▸ **WHAT IS BEING ASKED**: Reproduce the lines from the first line through the line containing "click(x=29, y=957)", including both of those lines.

Word and item position data:
==*==
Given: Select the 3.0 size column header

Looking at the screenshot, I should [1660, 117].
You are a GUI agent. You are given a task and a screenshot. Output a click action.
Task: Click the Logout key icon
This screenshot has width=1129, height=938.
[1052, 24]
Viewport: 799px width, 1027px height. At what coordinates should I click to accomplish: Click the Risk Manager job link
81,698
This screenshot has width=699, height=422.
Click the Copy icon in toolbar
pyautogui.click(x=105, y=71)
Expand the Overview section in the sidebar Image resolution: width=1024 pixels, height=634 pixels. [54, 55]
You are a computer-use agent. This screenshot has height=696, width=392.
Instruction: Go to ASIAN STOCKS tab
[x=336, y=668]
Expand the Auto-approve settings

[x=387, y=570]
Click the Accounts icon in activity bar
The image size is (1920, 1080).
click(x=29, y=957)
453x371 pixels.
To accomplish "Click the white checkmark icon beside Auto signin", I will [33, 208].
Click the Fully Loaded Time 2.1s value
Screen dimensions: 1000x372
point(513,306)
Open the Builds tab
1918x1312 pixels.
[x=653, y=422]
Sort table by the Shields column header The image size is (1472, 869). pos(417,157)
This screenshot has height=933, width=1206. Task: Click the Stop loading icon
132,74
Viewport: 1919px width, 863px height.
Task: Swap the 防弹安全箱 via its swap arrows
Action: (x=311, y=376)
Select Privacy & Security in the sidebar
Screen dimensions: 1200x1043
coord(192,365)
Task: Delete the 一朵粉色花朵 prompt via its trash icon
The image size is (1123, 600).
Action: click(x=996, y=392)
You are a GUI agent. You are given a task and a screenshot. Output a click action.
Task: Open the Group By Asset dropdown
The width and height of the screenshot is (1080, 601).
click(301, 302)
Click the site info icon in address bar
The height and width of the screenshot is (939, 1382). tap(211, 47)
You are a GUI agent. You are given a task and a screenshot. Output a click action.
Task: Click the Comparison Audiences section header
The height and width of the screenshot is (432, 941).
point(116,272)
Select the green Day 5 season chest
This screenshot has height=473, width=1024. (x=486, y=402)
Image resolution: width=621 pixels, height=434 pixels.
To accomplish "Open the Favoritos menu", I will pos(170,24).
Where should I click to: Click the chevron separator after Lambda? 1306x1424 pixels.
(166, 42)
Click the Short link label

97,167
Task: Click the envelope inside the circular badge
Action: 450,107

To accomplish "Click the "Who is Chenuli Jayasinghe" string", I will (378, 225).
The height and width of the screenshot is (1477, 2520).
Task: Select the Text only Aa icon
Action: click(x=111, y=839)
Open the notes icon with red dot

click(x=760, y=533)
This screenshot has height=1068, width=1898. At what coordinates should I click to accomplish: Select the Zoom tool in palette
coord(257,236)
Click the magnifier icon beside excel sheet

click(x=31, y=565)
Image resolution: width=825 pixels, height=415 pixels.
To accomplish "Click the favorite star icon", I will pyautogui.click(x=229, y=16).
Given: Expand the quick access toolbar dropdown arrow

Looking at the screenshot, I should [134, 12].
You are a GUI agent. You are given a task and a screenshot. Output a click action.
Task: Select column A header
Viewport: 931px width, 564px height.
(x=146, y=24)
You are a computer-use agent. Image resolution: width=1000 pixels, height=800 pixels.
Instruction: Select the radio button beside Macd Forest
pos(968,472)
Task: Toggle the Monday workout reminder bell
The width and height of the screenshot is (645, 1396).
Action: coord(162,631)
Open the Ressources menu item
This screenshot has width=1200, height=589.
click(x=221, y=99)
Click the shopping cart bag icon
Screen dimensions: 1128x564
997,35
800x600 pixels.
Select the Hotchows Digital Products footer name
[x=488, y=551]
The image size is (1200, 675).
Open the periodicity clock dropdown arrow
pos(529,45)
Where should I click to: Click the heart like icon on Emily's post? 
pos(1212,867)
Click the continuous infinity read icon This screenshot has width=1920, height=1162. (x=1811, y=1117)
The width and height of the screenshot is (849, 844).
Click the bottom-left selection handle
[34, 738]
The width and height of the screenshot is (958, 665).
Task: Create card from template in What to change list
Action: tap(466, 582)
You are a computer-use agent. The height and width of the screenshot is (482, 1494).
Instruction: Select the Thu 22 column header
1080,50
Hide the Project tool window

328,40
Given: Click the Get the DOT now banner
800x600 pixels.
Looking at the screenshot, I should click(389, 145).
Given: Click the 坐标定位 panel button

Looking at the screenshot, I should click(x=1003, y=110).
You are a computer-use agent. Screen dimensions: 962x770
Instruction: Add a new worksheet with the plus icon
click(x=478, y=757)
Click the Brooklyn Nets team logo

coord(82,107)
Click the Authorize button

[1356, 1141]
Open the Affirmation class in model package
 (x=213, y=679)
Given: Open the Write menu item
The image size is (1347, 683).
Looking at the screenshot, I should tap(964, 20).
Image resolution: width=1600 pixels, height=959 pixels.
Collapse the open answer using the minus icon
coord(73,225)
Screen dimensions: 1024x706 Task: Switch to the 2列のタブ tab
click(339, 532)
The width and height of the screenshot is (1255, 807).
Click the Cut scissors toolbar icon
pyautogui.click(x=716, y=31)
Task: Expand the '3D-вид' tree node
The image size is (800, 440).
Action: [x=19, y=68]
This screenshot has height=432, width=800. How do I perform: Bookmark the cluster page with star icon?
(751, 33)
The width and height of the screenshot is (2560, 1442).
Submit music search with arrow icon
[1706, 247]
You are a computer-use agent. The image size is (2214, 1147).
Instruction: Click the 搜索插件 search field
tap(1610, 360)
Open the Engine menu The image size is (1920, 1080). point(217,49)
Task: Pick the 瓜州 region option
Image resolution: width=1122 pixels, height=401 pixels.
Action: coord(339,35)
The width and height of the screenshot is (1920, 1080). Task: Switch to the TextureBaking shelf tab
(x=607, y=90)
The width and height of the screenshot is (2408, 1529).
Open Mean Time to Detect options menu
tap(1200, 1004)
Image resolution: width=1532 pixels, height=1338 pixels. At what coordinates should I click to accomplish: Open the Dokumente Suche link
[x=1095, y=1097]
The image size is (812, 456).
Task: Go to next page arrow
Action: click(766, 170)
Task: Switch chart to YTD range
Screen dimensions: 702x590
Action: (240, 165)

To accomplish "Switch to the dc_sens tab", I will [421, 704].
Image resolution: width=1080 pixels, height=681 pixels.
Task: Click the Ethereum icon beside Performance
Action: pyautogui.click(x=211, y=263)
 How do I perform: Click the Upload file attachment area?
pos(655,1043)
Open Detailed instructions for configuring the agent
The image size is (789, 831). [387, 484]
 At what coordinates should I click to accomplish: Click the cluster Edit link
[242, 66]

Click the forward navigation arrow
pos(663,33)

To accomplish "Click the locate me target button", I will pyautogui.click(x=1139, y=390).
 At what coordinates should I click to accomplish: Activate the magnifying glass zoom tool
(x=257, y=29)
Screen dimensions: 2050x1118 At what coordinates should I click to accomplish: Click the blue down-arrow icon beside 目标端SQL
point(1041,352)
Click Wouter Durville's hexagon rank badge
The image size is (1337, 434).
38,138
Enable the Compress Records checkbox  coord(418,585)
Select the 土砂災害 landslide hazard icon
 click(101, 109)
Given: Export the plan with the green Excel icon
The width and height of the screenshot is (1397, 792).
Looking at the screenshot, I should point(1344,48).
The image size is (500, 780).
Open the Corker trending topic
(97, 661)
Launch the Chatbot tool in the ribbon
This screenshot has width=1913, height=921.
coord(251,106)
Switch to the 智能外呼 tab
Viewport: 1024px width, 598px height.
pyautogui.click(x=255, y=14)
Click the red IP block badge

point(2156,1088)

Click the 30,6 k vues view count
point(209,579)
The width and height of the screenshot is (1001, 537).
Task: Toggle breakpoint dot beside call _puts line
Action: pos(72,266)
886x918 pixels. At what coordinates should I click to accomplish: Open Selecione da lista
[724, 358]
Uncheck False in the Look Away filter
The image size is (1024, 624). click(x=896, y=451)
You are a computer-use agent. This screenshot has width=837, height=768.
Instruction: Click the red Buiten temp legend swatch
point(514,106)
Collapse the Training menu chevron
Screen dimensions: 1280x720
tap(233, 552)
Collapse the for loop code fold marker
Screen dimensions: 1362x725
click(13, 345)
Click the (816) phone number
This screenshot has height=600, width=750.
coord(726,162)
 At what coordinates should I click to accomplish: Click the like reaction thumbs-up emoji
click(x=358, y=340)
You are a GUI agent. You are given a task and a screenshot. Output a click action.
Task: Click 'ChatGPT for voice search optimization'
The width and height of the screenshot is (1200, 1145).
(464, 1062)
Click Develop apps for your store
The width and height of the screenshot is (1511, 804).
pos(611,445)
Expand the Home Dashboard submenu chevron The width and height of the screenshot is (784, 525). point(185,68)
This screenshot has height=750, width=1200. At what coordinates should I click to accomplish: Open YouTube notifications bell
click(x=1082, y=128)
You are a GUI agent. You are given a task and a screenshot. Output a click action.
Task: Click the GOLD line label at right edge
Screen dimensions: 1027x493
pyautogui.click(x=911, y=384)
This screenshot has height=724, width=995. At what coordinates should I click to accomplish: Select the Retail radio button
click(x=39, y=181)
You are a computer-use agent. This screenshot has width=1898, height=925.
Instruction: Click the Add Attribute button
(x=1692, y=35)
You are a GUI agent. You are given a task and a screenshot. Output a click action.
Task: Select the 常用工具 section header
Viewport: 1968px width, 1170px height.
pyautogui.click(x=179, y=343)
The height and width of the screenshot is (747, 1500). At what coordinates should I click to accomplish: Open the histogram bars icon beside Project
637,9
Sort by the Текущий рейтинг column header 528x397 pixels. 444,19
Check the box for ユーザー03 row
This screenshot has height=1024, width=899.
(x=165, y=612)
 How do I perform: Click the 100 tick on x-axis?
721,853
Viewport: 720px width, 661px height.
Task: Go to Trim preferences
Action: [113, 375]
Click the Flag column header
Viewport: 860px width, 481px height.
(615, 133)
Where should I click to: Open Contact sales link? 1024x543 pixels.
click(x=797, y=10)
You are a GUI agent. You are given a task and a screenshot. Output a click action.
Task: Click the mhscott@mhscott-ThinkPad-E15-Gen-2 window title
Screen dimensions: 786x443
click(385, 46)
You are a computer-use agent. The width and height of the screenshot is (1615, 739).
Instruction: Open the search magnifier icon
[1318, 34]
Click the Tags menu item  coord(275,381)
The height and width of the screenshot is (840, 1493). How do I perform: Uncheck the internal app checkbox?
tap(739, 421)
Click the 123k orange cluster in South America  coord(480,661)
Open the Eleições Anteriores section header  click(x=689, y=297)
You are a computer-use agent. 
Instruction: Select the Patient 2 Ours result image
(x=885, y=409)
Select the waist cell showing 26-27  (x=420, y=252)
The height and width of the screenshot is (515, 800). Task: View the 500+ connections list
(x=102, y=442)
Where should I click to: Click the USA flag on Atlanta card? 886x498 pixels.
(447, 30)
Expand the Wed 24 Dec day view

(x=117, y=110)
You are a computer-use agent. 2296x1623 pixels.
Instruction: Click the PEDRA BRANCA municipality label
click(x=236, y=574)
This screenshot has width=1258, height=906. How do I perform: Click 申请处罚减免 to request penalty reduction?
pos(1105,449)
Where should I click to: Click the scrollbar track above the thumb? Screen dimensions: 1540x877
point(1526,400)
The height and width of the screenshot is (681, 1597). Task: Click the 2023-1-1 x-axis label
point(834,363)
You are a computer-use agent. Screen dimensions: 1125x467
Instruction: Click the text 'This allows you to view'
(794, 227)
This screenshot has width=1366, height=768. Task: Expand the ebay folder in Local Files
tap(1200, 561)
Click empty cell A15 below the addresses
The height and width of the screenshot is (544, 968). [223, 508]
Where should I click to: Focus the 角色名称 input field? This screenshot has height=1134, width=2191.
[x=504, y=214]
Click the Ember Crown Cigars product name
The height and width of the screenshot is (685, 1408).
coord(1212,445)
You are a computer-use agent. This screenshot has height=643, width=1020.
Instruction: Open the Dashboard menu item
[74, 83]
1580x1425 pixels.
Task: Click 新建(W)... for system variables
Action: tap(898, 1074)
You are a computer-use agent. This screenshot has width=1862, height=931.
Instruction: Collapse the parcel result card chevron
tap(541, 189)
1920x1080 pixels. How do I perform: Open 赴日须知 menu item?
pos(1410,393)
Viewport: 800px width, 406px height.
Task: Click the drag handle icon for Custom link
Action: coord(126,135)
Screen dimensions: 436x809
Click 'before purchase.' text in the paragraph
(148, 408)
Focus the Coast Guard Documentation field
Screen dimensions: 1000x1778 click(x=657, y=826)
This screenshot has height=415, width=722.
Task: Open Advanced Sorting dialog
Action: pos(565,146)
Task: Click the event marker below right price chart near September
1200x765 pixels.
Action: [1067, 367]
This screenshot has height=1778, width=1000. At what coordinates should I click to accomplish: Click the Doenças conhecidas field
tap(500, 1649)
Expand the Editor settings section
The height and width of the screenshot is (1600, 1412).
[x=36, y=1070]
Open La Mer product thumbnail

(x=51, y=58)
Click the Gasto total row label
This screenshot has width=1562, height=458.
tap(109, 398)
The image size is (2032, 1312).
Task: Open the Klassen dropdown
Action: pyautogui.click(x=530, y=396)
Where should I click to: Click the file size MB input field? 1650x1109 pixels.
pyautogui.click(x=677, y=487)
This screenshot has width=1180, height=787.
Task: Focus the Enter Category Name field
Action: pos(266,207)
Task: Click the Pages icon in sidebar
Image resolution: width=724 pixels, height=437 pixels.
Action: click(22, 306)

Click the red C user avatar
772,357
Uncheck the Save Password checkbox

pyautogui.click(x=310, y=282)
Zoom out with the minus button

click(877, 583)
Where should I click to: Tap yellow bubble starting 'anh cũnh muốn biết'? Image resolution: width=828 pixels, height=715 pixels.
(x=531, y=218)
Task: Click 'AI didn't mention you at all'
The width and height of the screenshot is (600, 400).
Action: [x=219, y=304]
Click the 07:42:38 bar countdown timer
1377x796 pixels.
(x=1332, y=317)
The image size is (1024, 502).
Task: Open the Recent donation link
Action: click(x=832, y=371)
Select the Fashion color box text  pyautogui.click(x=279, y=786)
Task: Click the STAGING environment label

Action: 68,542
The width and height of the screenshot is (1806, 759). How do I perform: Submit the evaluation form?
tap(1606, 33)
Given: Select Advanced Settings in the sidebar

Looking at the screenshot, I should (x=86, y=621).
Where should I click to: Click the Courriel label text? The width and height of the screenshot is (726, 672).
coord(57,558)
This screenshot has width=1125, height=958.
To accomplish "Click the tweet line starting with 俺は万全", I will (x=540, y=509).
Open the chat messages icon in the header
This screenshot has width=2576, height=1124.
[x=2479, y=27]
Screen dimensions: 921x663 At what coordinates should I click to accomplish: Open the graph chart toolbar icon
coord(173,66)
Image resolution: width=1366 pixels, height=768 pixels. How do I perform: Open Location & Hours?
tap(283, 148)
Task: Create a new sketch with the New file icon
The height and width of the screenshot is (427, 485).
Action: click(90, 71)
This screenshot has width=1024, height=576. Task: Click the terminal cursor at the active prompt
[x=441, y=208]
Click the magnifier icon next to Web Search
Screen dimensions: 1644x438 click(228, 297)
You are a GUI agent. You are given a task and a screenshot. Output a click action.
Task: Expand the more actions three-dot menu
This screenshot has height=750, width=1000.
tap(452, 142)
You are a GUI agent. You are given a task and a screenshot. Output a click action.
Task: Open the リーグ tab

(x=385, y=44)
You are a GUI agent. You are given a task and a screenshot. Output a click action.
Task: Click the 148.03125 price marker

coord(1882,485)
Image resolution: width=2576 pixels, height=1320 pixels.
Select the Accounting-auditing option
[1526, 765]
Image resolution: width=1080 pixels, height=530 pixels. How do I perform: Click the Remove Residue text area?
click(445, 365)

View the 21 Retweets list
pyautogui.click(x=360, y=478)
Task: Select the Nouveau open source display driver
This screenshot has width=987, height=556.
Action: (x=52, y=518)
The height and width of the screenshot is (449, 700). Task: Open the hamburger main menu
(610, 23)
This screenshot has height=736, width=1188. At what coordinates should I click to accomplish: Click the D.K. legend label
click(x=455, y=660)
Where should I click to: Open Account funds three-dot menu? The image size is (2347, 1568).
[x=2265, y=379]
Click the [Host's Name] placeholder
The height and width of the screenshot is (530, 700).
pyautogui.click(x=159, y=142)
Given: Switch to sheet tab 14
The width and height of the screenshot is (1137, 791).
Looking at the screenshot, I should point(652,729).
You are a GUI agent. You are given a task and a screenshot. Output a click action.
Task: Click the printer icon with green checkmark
==*==
▸ **SOLUTION FOR THIS TASK**:
Given: Select the 3.0 size column header

Looking at the screenshot, I should [1660, 117].
You are a GUI agent. You are given a task and a screenshot. Output a click action.
Task: Click the Logout key icon
This screenshot has width=1129, height=938.
[1052, 24]
Viewport: 799px width, 1027px height. At what coordinates should I click to accomplish: Click the Risk Manager job link
81,698
This screenshot has width=699, height=422.
Click the Copy icon in toolbar
pyautogui.click(x=105, y=71)
Expand the Overview section in the sidebar Image resolution: width=1024 pixels, height=634 pixels. [54, 55]
You are a computer-use agent. This screenshot has height=696, width=392.
Instruction: Go to ASIAN STOCKS tab
[x=336, y=668]
Expand the Auto-approve settings

[x=387, y=570]
Click the Accounts icon in activity bar
The image size is (1920, 1080).
click(x=29, y=957)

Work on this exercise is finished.